= TASKS AND EXERCISES =
1) Reproduce everything in the post about refreshing the WordPress admin styles from "2. Every platform" down to "Collaboration in action!", word for word.
2) Write what comes next in the post about refreshing the WordPress admin styles, picking up after its final line.

= EXTRACT PROVIDED =

"""

Just over a week ago, I was talking with Matt, and we were discussing two things:
1. What’s the UI equivalent of the performance improvements that are forming the bulk of the 3.2 release.
2. Every platform and its brother seems to have copied the WordPress admin UI, and what was once lauded as amazing and a huge step forward is now kind of looking like everything else (through no fault of our own, other than the ‘fault’ of being awesome). Maybe it’s time for us to update the style a little bit and start the next wave.To that end, I posted here on April 20 posing the question, “What if?” regarding our admin styles, making it clear I was not talking about a structural redesign, but a style update. @chexee did a comp. I made a comment. @ryanimel did a follow-up comp. Collaboration in action!
Since @chexee is entering her exam period (graduation soon, yay!), I asked Ryan if he’d like to do another iteration combining some menu styling updates, and he said yes (new contributor, yay!). I sent him a PSD of the menu/header refresh that we talked about doing back in 2.8 but decided to put off until later, then wound up never doing. It was after 10pm when this went down last night, so I dusted off photoshop and did some comp combining of my own in case Ryan wound up not having time. I emailed the resulting comp as a POC to the lead and commit-level developers (including Matt) to get a gut check on if this was something we wanted to pursue. Yes.
But! It’s much too late for 3.2. Or is it? If the styling changes are mostly happening in CSS and someone volunteers to work on it, then maybe not. Here’s where it stands:
- Chelsea did the first comp in response to my post.
- Ryan Imel did the second comp in response to my comment on Chelsea’s comp.
- I sent Ryan Imel PSD of Matt Thomas’s nav/header refresh comp from 2.8
- I cut and pasted bits of Ryan’s comp and MT’s comp, and moved some stuff around to make a new comp. Sent to leads for review.

"""

= SOURCE EXCERPT =
"""

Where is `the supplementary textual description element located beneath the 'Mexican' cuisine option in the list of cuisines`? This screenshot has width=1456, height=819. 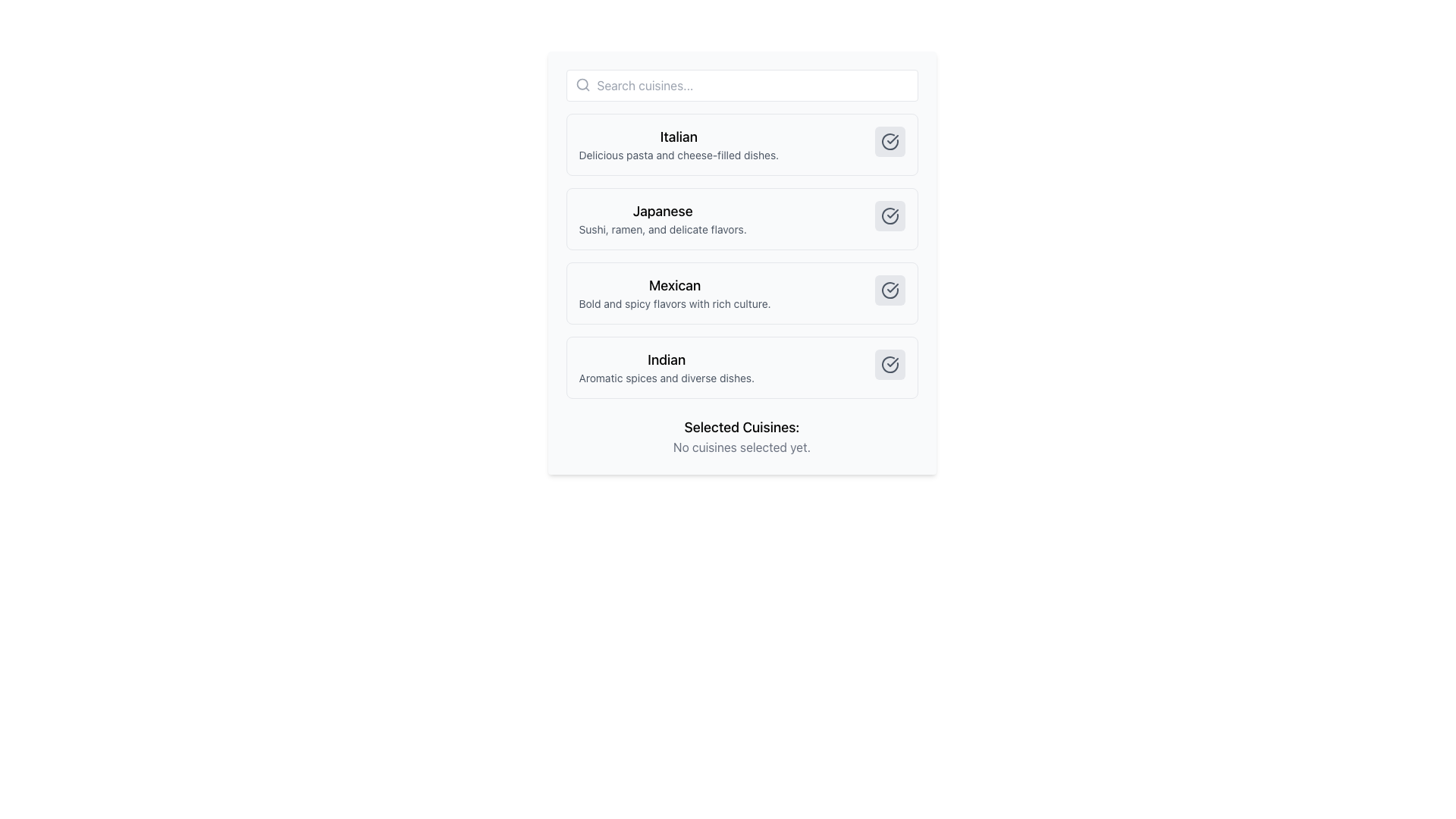 the supplementary textual description element located beneath the 'Mexican' cuisine option in the list of cuisines is located at coordinates (674, 304).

"""

= EXPECTED ANSWERS =
1)
2. Every platform and its brother seems to have copied the WordPress admin UI, and what was once lauded as amazing and a huge step forward is now kind of looking like everything else (through no fault of our own, other than the ‘fault’ of being awesome). Maybe it’s time for us to update the style a little bit and start the next wave.To that end, I posted here on April 20 posing the question, “What if?” regarding our admin styles, making it clear I was not talking about a structural redesign, but a style update. @chexee did a comp. I made a comment. @ryanimel did a follow-up comp. Collaboration in action!

2)
- Leads liked it. Talked about what I would change if spending actual time on it. Got some feedback for what we need to address/finish/improve for it to be core-acceptable.
- Talked to MT about addressing several issues, since menu/header stuff came from his comp. He’s going to try to do several things today, including *Create a gutter between nav sections, *Change direction of arrow so it goes from menu to main area, *Try a repositioning of header elements so that blog title and screen could be oriented in a navigational breadcrumb (involves smaller font, typography adjustments), tabs could flip up again, smaller footprint for header, bring back faves menu (probably need to wait unti l3.3 to talk about removing it). He’ll also take a stab at giving a little gradient and/or bevel love to the boxes to keep the crisp edges and feeling of depth while making it less like 90s windows ui (requested in feedback). It anyone else would like to take a stab at this as well, if you can do it by EOD today, have at it and we can look at it along with MT’s and see what looks like it fits best.
- Need a volunteer to jump in on CSS updates for it.
- @azaozz will check into the JS implications.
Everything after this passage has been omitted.